Two abreast, the line stretched towards an open field where half a dozen volunteers were directing hundreds of drivers to park.
It was about 5:45 p.m. when I stepped into the line, a stone’s throw away from the historic Seacow Head Lighthouse (which is also celebrating its sesquicentennial this year). To my chagrin, the line was hardly moving. To my delight, no one was jumping the queue — Charlottetown MP Sean Casey and former UPEI president Wade MacLauchlan were among a steady stream of patient well-wishers who settled in behind me on this sun-soaked late July afternoon.
By 6:10, it was clear Callbeck couldn’t shake every hand in the long tine before the speeches started so we were all hustled inside the tent. It was standing room only, a crowd I estimated at 300-400 people.
A town crier feigned reluctance to reveal the guest’s age, although for anyone willing to do the math he did break it down into days, hours, minutes and seconds (2.66 billion, for the record, “give or take a second or two.”)
Expressed another way, he smiled, it could be said Ms. Callbeck was 7.5 decades old (in reference to the controversial 7.5 per cent public service wage rollback the Liberals legislated when Callbeck was premier back in 1993.)
Myrtle Smith-Jenkins, who worked in the premier’s office during those years, was the emcee. She introduced a short list of speakers including Callbeck’s older brother, Bill, Sibyl Cutcliffe, former MLAs Marion Reid and Marion Murphy, and Tom Sherry, chairman of the Friends of Seacow Head Lighthouse. He had a special honour for the retiring senator. While her days as MLA, premier, cabinet minister, MP and senator may be over, the Friends made sure the summer resident of their community still has a title— Lady of the Light.
When she took the podium, Callbeck reflected on her 29 years in public service and on the celebration that brought an estimated 1,000 people to her birthday/retirement party.
“You know you have retired from public life when the press starts to say some positive things about you,” she said. “This is a day I’m certainly going to remember for a long time.”
Callbeck said she was honoured and privileged to serve the people of P.E.I. and while it was “extremely challenging” at times, she said it was always fulfilling. She thanked Islanders who took the time to share their stories, give her advice and ideas, “and helped me in so many ways along the road.”
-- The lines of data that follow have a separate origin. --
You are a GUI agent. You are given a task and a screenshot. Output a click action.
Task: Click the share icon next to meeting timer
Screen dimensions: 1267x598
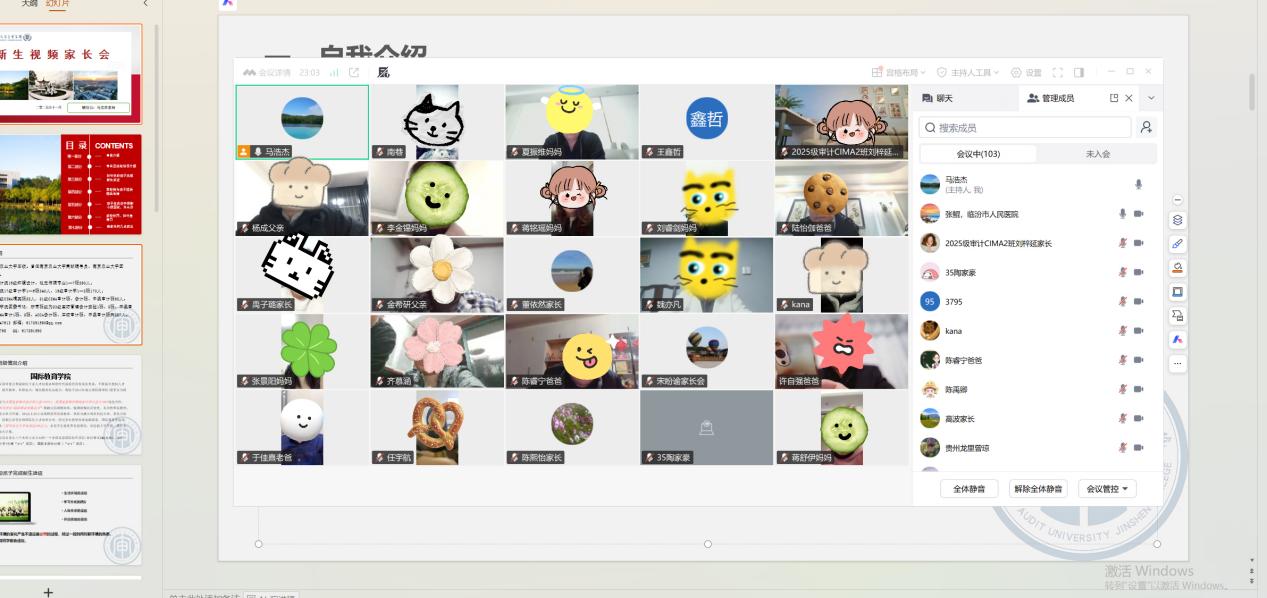point(354,72)
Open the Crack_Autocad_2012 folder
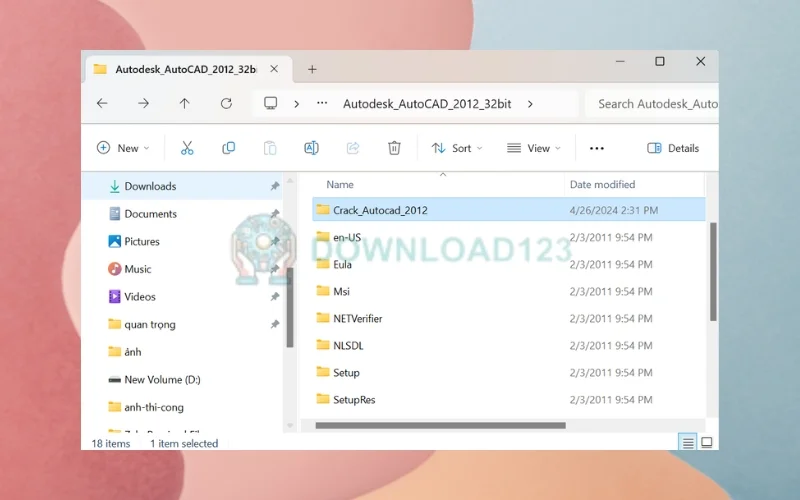Screen dimensions: 800x500 pyautogui.click(x=380, y=210)
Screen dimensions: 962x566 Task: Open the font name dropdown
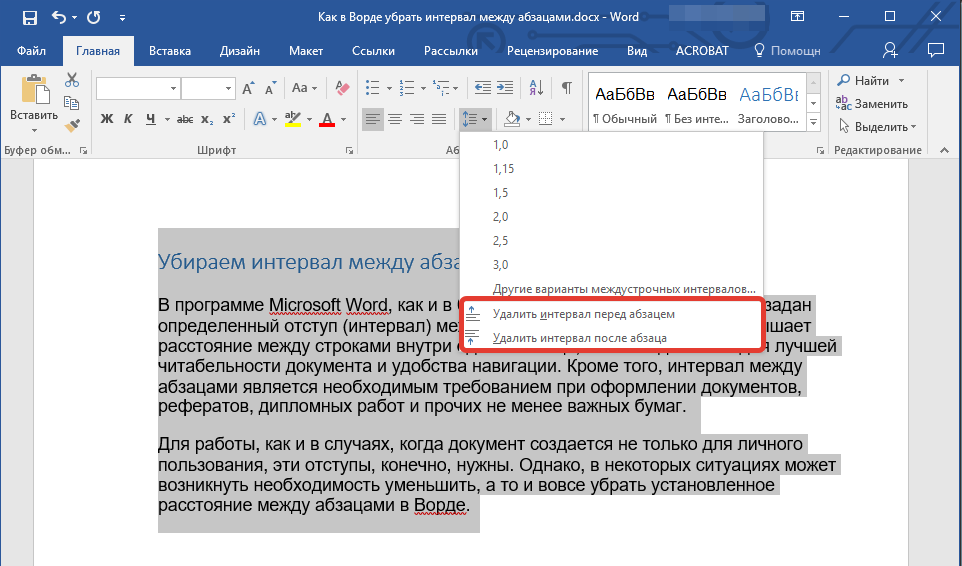[174, 89]
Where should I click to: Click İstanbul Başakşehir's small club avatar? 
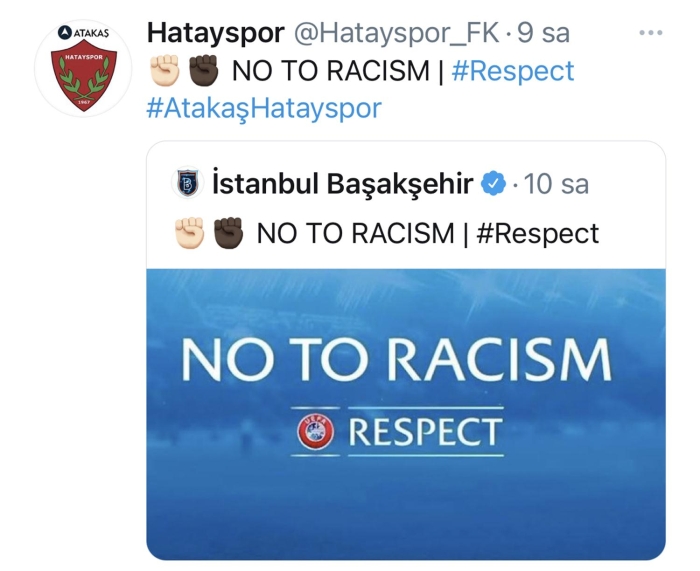click(x=187, y=184)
Though she’s now a private citizen, I’d be surprised if Callbeck slows down very much. Without elaborating, she said she hopes to be active in several areas of interest. At 75, she clearly has lots of energy to bring to the table of any worthy cause she chooses to champion.
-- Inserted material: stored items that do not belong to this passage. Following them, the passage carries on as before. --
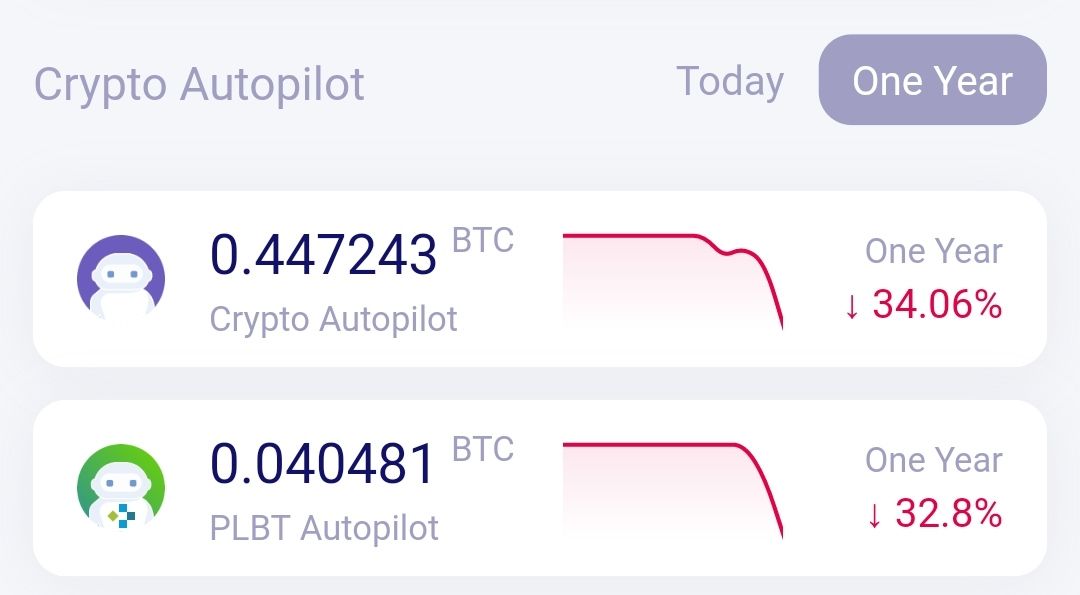Click the 0.040481 BTC balance
Image resolution: width=1080 pixels, height=595 pixels.
[x=323, y=463]
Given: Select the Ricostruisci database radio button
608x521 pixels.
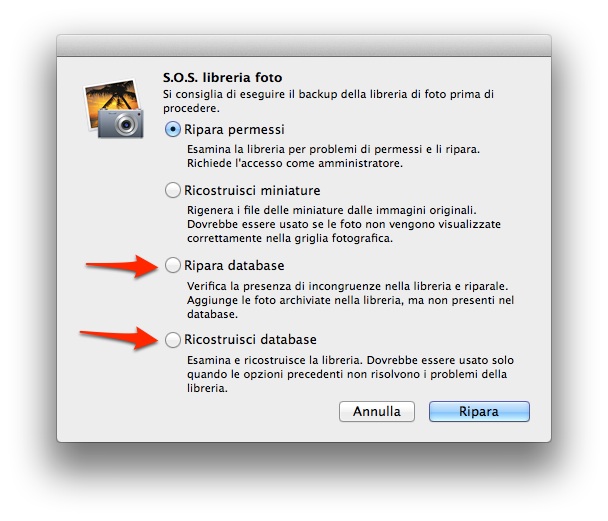Looking at the screenshot, I should click(173, 340).
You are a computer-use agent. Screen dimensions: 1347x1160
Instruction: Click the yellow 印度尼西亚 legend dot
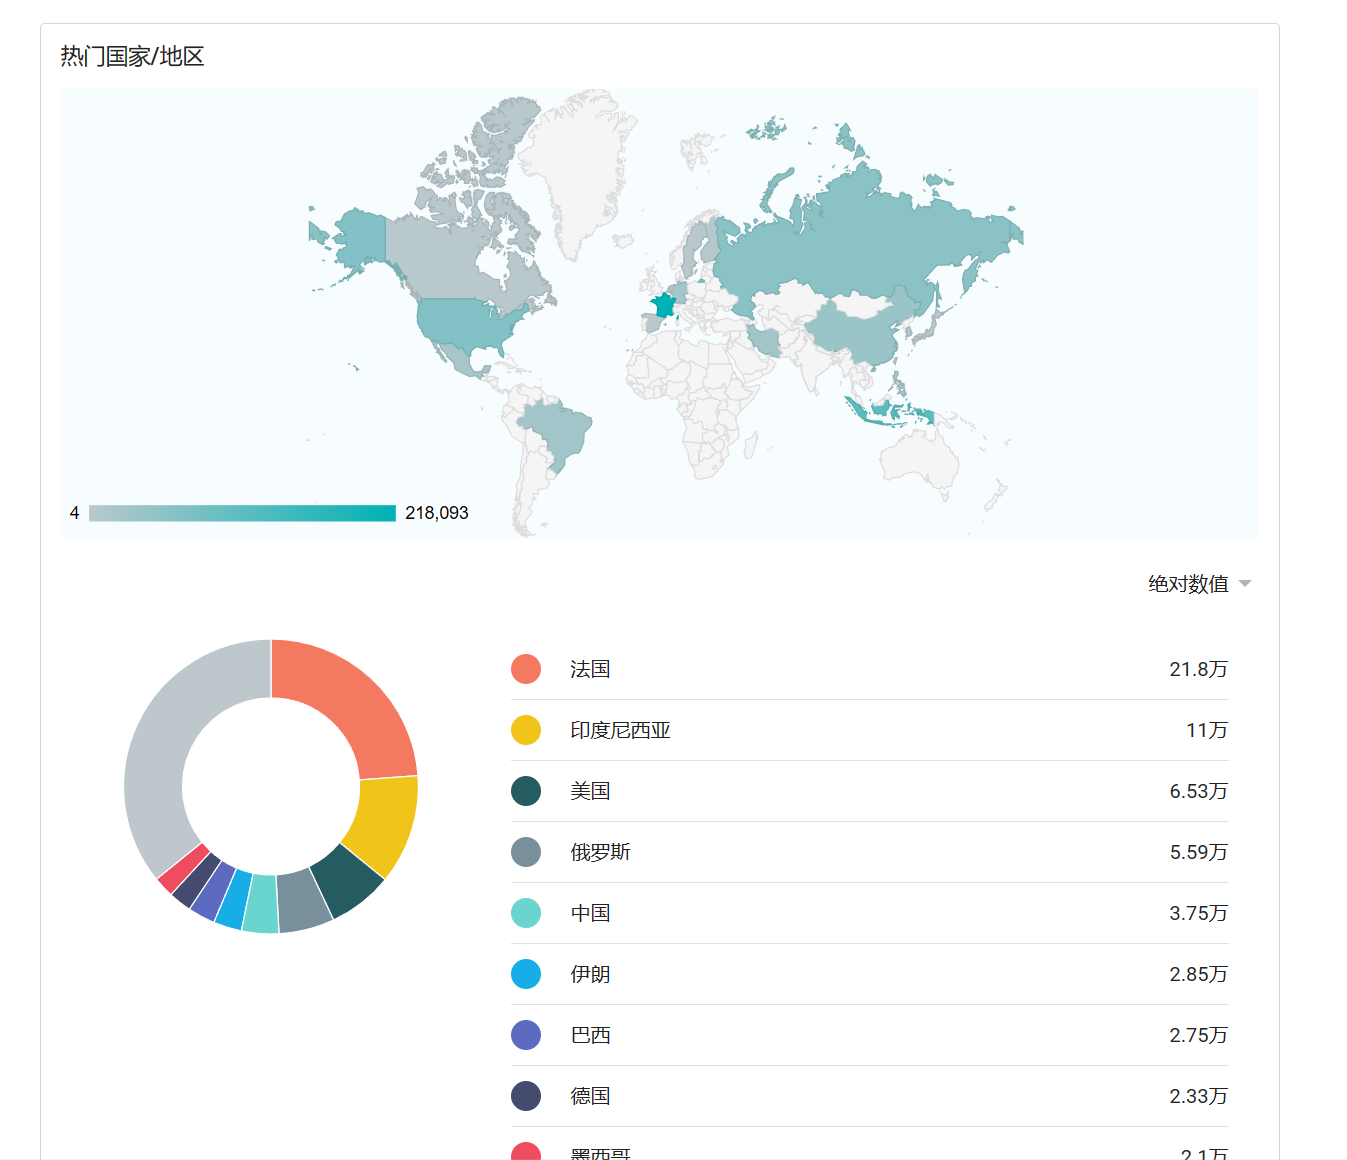pos(526,730)
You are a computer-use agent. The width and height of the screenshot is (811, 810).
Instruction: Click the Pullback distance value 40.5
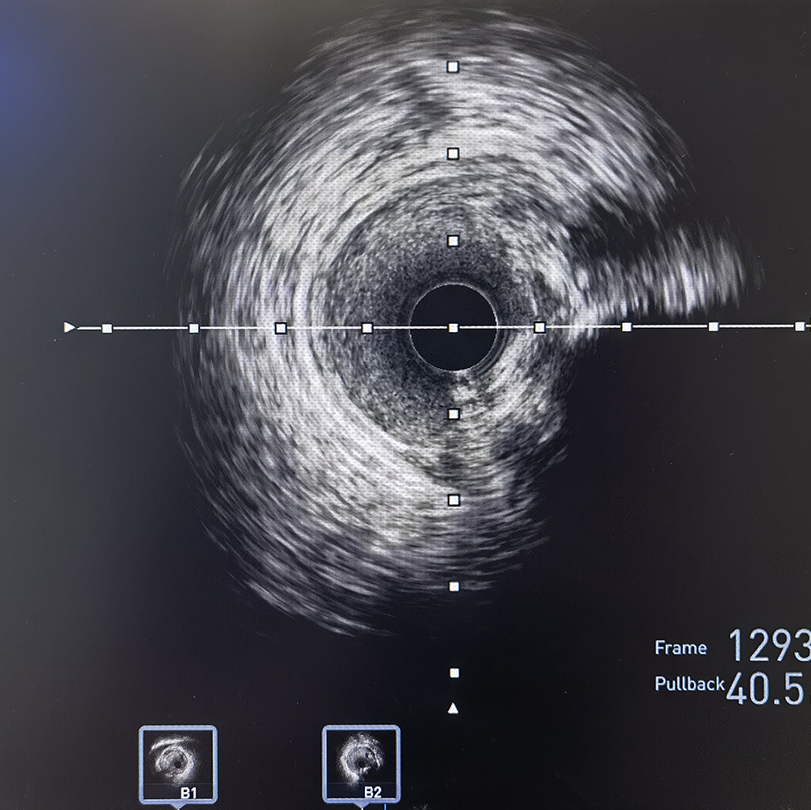click(x=766, y=688)
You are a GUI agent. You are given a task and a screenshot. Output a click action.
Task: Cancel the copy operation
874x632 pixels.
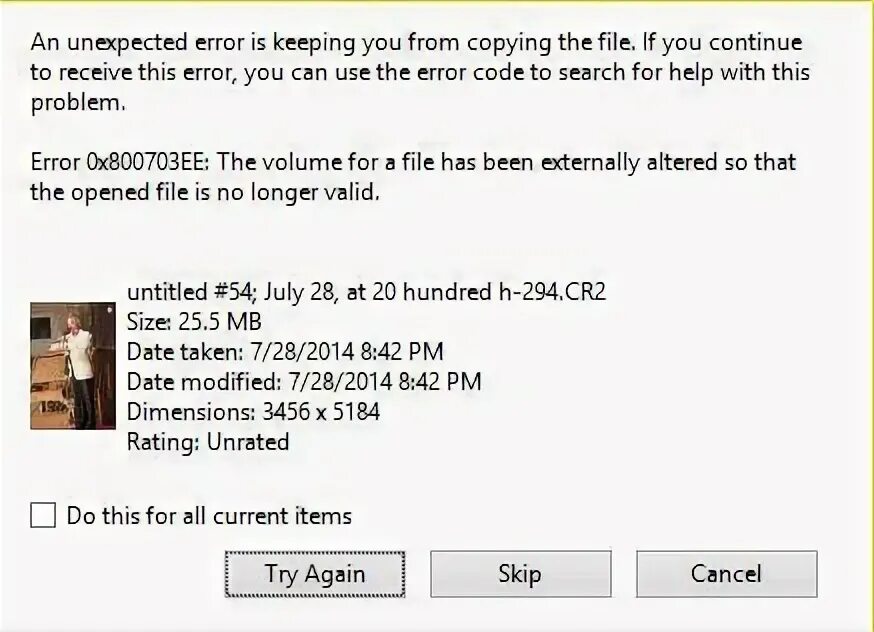click(x=727, y=574)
“It’s been a good life and I’ve enjoyed my 29 years (in public office),” she said. “I look forward to a new time, wherever that takes me.”
It’s unfortunate that Callbeck is stepping away from the Senate (by way of mandatory retirement) at a time when the “chamber of sober second thought” is facing a serious identity crisis. Her 17 years in the Senate epitomized exactly the kind of representative Islanders should expect and demand from their senators — ones who makes intelligent and insightful contributions to the business of parliament and who does so with honesty and integrity.
Callbeck’s voice will be sorely missed in Ottawa. Unfortunately, the current prime minister is in no rush to appoint her successor and the current Island premier seems reluctant to lobby him to do so.
As I left the tent last weekend, I turned to see Callbeck still hugging well-wishers, exchanging pleasantries and posing for pictures — something she’s likely done on the campaign trail going back to her first election in 1974.
But this time, she wasn’t glad-handing for votes or support, simply to express a genuine thank you to hundreds of Islanders who came to wish her well in retirement. No scandal, no drama — a rare feel-good story about a senator from P.E.I. We could use more of those.
Wayne Young is an instructor in the journalism program at Holland College in Charlottetown.